Does it Make Sense to Refinance Your Mortgage?

September 01, 2021

“Should I refinance my mortgage?” This is a question I hear frequently from clients, friends, and family. It has been happening more lately with interest rates having come down so low—and now that inflation is threatening to increase them once again. Before we begin, a disclaimer: I have no idea whether interest rates will be higher, lower, or the same a week from now. Or a month from now. Or a year from now. None of what I am about to say depends on knowing future mortgage rates. Whether or not someone should refinance a mortgage depends primarily on one’s goals and objectives for refinancing the mortgage, and on the values of a few key variables.

Consider the Variables

Let’s first address the variables. There are four key variables related to mortgages:

Annual interest rate, expressed as a percentage (these are currently very low): “Points” are not really a separate variable; instead, they are a factor in determining the annual interest rate that will be paid, primarily by “pre-paying” some of the total interest up front, at the beginning of the loan.
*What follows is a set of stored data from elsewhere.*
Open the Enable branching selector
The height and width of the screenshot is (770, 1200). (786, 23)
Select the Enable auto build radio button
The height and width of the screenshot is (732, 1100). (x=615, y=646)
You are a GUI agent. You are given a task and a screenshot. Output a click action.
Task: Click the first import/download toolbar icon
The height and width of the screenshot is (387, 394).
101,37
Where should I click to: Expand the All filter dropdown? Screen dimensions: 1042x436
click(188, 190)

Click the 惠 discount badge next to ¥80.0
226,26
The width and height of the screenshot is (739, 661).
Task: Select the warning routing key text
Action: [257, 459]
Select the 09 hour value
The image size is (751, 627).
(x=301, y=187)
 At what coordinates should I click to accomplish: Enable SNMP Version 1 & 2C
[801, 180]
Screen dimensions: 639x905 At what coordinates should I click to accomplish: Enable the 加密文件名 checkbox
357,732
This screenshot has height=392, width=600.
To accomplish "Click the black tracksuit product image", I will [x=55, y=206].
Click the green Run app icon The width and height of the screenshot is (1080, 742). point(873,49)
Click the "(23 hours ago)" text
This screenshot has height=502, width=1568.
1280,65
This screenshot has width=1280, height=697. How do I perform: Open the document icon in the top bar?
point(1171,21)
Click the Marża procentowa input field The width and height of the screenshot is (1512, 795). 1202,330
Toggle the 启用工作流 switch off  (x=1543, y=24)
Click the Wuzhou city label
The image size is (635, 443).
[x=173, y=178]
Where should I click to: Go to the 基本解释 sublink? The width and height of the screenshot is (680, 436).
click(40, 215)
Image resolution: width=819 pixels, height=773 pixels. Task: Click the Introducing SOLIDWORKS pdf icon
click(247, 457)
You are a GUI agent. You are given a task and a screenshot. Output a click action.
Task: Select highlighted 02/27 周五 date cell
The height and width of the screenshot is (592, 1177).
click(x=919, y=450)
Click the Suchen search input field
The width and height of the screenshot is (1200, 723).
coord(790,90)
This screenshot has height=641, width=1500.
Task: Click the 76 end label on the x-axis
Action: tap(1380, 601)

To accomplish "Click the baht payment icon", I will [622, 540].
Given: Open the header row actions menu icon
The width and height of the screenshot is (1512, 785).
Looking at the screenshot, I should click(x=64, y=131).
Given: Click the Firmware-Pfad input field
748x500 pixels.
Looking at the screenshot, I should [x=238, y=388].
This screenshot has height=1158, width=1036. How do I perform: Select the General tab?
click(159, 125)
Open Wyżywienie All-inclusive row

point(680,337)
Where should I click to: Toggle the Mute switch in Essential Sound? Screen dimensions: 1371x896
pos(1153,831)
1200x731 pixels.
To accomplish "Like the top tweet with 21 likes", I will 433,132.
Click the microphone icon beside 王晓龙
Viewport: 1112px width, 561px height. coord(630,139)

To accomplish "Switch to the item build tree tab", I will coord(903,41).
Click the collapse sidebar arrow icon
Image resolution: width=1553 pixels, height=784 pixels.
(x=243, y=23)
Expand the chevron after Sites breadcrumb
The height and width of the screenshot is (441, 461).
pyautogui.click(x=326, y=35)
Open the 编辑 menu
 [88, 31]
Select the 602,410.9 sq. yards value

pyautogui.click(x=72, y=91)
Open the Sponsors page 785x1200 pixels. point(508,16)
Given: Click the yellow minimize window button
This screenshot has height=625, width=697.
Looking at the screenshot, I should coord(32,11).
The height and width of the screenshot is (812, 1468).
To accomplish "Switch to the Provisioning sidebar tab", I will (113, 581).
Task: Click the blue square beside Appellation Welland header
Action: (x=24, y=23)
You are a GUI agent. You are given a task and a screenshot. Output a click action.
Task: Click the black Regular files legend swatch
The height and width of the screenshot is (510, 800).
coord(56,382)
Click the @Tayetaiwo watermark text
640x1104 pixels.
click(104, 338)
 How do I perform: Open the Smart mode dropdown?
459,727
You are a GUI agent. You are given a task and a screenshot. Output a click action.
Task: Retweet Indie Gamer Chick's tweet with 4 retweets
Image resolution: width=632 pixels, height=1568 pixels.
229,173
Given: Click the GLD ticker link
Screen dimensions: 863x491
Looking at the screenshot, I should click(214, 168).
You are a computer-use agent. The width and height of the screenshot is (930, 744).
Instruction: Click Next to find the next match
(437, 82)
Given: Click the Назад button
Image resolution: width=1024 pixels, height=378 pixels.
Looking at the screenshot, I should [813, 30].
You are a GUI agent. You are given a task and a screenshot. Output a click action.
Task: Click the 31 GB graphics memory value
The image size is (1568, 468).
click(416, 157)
Principal: This is the amount remaining on the current mortgage unless the borrower chooses to “roll in” the closing costs on the refinancing into the new mortgage. The borrower might also use some external funds to reduce the principal amount, although this is less common. Principal amounts over a certain level are called “jumbo” or non-conforming loans. The limit for conforming loans is set annually by the Federal Housing Administration (FHA), and in 2020 was $510,400 for a single-family home (or $765,600 for designated high-cost areas). (1) The advertised interest rates for jumbo mortgages are usually slightly higher than for conforming mortgages.

Term, measured in years, for how long the mortgage loan will last: Common mortgage terms are 5/1 (adjustable), and 15 and 30 years (fixed).

Monthly payment amount: This is determined in such a way that the loan is “fully amortizing,” meaning that the monthly payment amounts will stay constant through the life of the loan, and will include both principal and interest components.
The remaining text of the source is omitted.